ЗАДАНИЕ 1:
Воспроизведите без изменений записи от строки, содержащей «How do I perform: Select the 'Control'», до конца записей, обе границы включительно. Изображения в ответ не включайте.

ТЕКСТ:
=-=-=-=-=
Москва обожала Рахманинова. За годы учения в Московской консерватории мы, молодёжь, слушали и видели всё, что было значительного и яркого в мире искусства. Приезжали и пользовались шумным успехом знаменитый дирижёр Артур Никиш, пианист Иосиф Гофман, скрипач Ян Кубелик и многие другие замечательные артисты. Но Рахманинова московская публика встречала совсем особенно. Это был её кумир. Его игра доходила до дна души каждого человека и заставляла звучать те струны, которые не удавалось затронуть никакому другому музыканту.
Впечатления от встреч с Рахманиновым относятся к самым ярким моментам моей жизни.
Я имела счастье много раз слушать в несравненном исполнении Сергея Васильевича как его собственные произведения, так и сочинения других авторов. Его исполнение фортепианных концертов Скрябина и Листа, мелких произведений этих же авторов, «Прялки» Мендельсона и многих других пьес останется в моей памяти навсегда. Также производили глубокое впечатление его выступления как дирижёра. Простота и подлинная эмоциональность были характерны как для всего его творчества, так и для его игры, неизменно пленявшей слушателей.
Я глубоко чту память Сергея Васильевича; я счастлива и горда, что была его современницей, его ученицей; видела и слышала живого Рахманинова.
=-=-=-=-=
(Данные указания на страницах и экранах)
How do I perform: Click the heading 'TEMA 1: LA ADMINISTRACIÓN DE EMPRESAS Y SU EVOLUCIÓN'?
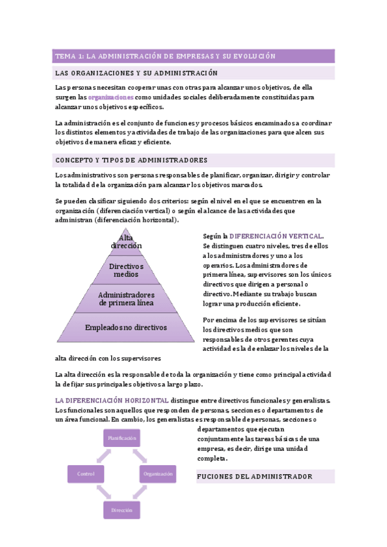[165, 56]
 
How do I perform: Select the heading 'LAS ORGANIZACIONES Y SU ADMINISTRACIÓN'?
[136, 73]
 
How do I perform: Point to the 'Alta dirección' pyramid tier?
[126, 242]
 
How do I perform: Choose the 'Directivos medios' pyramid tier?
[126, 270]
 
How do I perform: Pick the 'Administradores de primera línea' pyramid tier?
[126, 298]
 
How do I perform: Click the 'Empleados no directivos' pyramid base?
[126, 328]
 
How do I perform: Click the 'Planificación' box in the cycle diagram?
[122, 438]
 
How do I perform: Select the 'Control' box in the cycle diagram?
[86, 474]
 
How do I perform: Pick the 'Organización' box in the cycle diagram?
[158, 474]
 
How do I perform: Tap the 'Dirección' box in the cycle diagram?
[122, 510]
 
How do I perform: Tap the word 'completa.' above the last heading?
[211, 459]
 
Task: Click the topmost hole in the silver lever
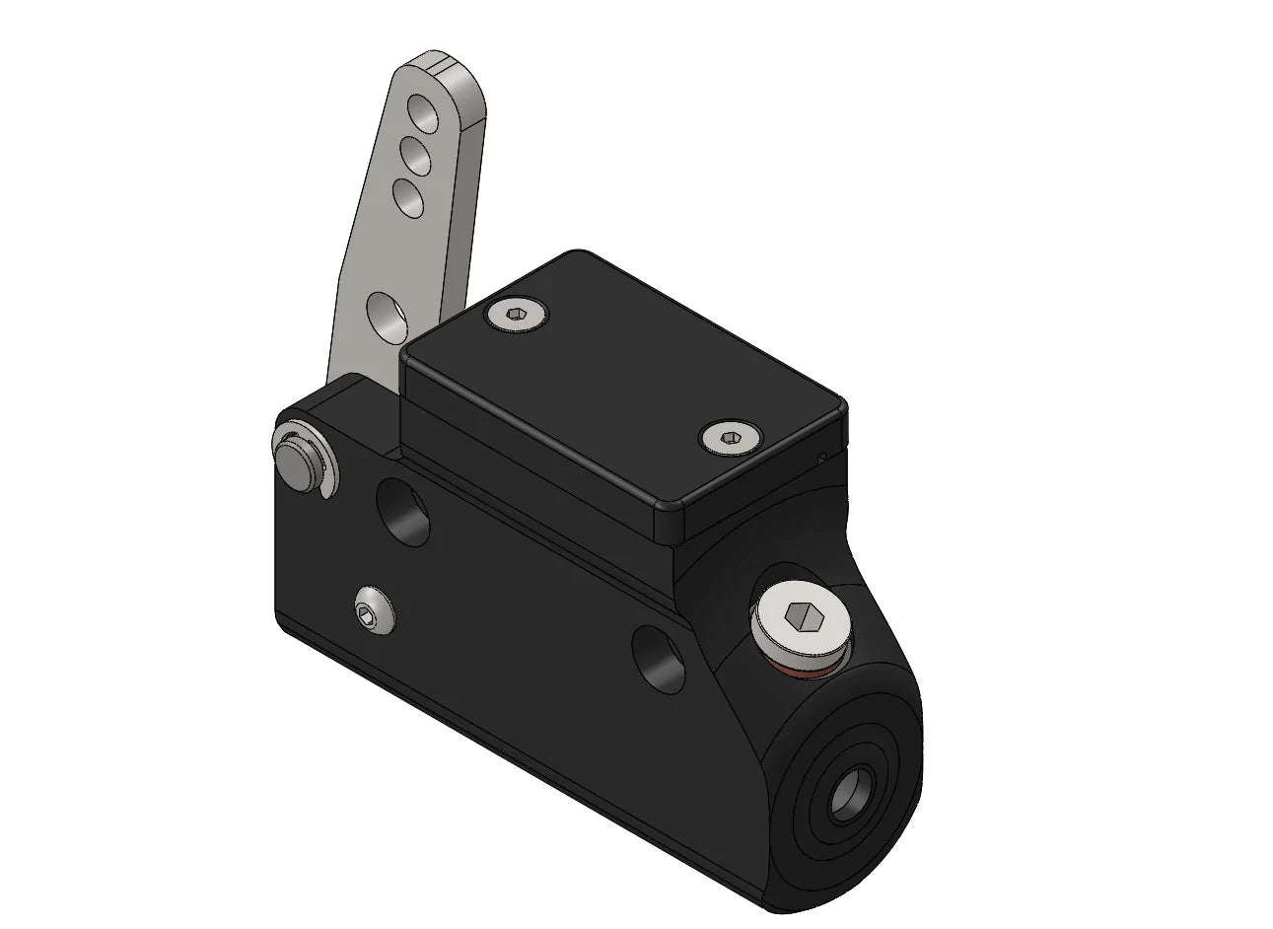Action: (x=424, y=110)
=-=-=-=-=
ЗАДАНИЕ 2:
Приведите заново отрывок текста о Рахманинове от слов «Я имела счастье» до слов «слышала живого Рахманинова.» включительно, заменив «Сергея Васильевича» на «Сергея Рахманинова».

ОТВЕТ 1:
How do I perform: Select the 'Control' box in the cycle diagram?
[86, 474]
 
How do I perform: Pick the 'Organización' box in the cycle diagram?
[158, 474]
 
How do I perform: Tap the 'Dirección' box in the cycle diagram?
[122, 510]
 
How do I perform: Tap the word 'completa.' above the last heading?
[211, 459]
 
Task: Click the topmost hole in the silver lever
Action: (x=424, y=110)

ОТВЕТ 2:
Я имела счастье много раз слушать в несравненном исполнении Сергея Рахманинова как его собственные произведения, так и сочинения других авторов. Его исполнение фортепианных концертов Скрябина и Листа, мелких произведений этих же авторов, «Прялки» Мендельсона и многих других пьес останется в моей памяти навсегда. Также производили глубокое впечатление его выступления как дирижёра. Простота и подлинная эмоциональность были характерны как для всего его творчества, так и для его игры, неизменно пленявшей слушателей.
Я глубоко чту память Сергея Рахманинова; я счастлива и горда, что была его современницей, его ученицей; видела и слышала живого Рахманинова.